** Data for review follows **
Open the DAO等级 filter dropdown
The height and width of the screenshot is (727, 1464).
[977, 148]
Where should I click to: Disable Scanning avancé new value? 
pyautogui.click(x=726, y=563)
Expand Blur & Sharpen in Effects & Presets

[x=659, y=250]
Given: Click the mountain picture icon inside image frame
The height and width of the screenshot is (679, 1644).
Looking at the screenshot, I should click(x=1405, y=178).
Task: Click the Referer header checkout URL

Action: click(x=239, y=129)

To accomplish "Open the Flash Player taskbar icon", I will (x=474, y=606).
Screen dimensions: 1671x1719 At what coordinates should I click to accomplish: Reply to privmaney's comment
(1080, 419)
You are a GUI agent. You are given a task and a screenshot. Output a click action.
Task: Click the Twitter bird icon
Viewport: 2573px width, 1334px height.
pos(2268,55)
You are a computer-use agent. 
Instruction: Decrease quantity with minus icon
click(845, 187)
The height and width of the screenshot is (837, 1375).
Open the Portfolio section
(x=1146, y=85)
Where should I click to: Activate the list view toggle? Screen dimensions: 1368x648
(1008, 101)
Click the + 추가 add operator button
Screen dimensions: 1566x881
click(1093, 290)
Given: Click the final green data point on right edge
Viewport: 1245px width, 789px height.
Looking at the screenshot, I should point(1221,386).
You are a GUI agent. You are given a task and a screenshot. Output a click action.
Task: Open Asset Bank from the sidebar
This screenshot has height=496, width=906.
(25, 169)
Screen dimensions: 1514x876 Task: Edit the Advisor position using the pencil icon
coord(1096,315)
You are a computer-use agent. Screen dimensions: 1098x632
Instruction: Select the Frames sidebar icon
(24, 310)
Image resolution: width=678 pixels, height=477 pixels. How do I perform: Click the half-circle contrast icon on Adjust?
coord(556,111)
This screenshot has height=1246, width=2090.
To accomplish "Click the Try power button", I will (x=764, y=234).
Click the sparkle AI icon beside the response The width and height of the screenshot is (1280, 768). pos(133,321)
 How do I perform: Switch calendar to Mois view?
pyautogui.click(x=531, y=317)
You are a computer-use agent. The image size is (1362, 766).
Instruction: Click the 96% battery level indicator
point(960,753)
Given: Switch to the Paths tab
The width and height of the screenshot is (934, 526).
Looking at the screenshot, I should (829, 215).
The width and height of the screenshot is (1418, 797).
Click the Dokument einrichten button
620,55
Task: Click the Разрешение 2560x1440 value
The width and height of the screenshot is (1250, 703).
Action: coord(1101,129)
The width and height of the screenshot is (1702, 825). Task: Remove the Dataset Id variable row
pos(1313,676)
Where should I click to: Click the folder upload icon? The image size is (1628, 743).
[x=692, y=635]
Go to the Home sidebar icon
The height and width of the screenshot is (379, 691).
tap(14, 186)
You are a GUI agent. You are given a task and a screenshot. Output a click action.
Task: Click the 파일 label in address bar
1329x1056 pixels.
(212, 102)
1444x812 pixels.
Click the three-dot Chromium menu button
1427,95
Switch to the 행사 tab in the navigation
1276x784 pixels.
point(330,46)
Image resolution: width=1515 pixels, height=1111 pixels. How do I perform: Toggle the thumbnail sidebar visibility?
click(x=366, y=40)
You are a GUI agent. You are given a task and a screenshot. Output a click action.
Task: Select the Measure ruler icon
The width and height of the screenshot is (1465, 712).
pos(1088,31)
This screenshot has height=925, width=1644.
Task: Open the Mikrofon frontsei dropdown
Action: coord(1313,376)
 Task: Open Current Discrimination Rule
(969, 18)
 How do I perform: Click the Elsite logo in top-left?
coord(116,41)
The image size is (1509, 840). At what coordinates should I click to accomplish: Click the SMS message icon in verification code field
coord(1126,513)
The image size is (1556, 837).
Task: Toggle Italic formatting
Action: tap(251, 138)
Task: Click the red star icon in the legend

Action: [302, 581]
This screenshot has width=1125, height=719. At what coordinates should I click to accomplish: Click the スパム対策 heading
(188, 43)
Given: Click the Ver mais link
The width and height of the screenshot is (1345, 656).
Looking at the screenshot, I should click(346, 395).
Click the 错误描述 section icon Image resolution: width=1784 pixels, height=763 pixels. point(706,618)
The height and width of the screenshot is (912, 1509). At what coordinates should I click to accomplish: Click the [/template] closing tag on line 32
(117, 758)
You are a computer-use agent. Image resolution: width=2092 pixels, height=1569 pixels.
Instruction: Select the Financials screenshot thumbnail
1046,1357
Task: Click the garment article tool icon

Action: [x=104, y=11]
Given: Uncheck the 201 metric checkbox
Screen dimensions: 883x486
** End of Data for review **
• Instructions to follow
The response must hold only the lines above from the line with "How do I perform: Switch" through the line with "1444x812 pixels.", each copied exactly, both ends kept.

• Solution for this exercise
 How do I perform: Switch calendar to Mois view?
pyautogui.click(x=531, y=317)
You are a computer-use agent. The image size is (1362, 766).
Instruction: Click the 96% battery level indicator
point(960,753)
Given: Switch to the Paths tab
The width and height of the screenshot is (934, 526).
Looking at the screenshot, I should (829, 215).
The width and height of the screenshot is (1418, 797).
Click the Dokument einrichten button
620,55
Task: Click the Разрешение 2560x1440 value
The width and height of the screenshot is (1250, 703).
Action: coord(1101,129)
The width and height of the screenshot is (1702, 825). Task: Remove the Dataset Id variable row
pos(1313,676)
Where should I click to: Click the folder upload icon? The image size is (1628, 743).
[x=692, y=635]
Go to the Home sidebar icon
The height and width of the screenshot is (379, 691).
tap(14, 186)
You are a GUI agent. You are given a task and a screenshot. Output a click action.
Task: Click the 파일 label in address bar
1329x1056 pixels.
(212, 102)
1444x812 pixels.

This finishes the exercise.